Ather 450X Gen 3 Review: The Almost Perfect Scooter 
Ather 450X Gen 3 Review: The Almost Perfect Scooter 

The Ather 450X Gen 3 checks all the right boxes, but misses out on some bizarre ones

Throw a pebble in any direction and there’s a chance you may hit a ‘promising’ e-scooter startup. What started as a niche subset has snowballed into an avalanche, with a sea of electric scooters silently whirring their way onto our streets. But with each offering a gimmick of its own, how do you have your pick of the litter? I was in a similar conundrum earlier last month when the review unit of the Ather 450X Gen 3 was handed to me for two weeks.
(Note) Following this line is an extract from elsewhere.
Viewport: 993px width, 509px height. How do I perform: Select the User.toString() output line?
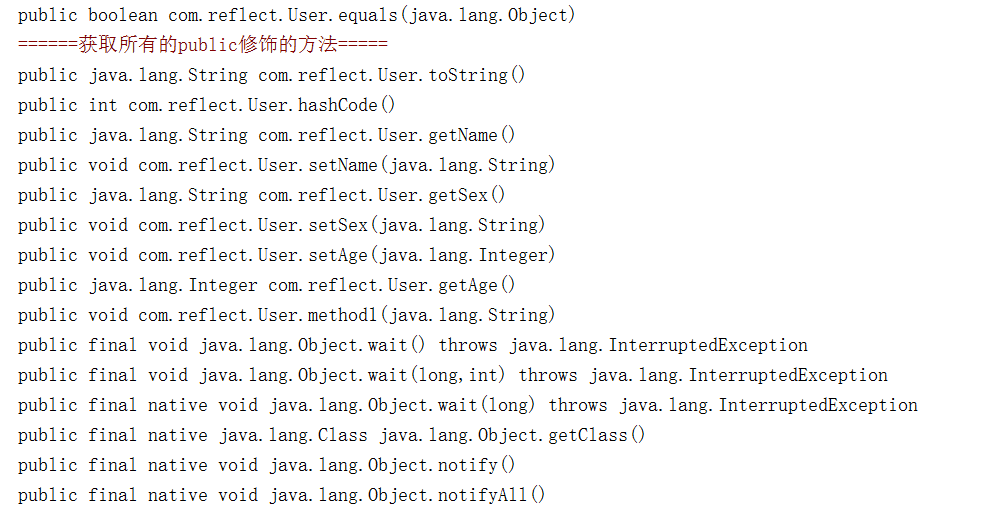point(271,75)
After clocking nearly 300 km through peak Pune traffic and some highway mile-munching, I think I finally have an answer. 



The iPhone Of Scooters 


The Ather to Apple comparison is almost a cliche at this point. But have you ever wondered what makes the iPhone more easily distinguishable than a regular phone? Is it the half-eaten apple tramp-stamp? The ever-evolving shape of the notch? In some ways, yes. But more than that, it is the finer details like the packaging, the finishing, the haptic engine, the smooth iOS integration, the seamless performance and more, which makes the iPhone the iPhone. The focus on perfecting what you have rather than re-inventing with gimmicks is what has separated it from the competition. The Ather 450X Gen 3 does something similar.  


The scooter’s appearance doesn’t break any boundaries. The design is drama-free compared to what’s currently offered in the market, with a clean-cut silhouette and sporty accents to make it look a bit meaner. Still, there’s something about it which seems a tad superior to its competition, something premium yet understated. It may not be a head-turner, but you’ll know when an Ather passes by you.  


Fortunately, the Ather rides as good as it looks, if not better. After spending enough time around performance-focused ICE scooters, I can confidently say that the acceleration on the Gen 3 is like nothing I’ve experienced before (0-60 kmph in 7 seconds). Yes, there are other petrol scooters which are faster, but they often feel gruff and unrefined when being pushed. The Gen 3, on the other hand, sits quietly and confidently at high speeds, making you wish it wasn’t capped at 90 kmph.  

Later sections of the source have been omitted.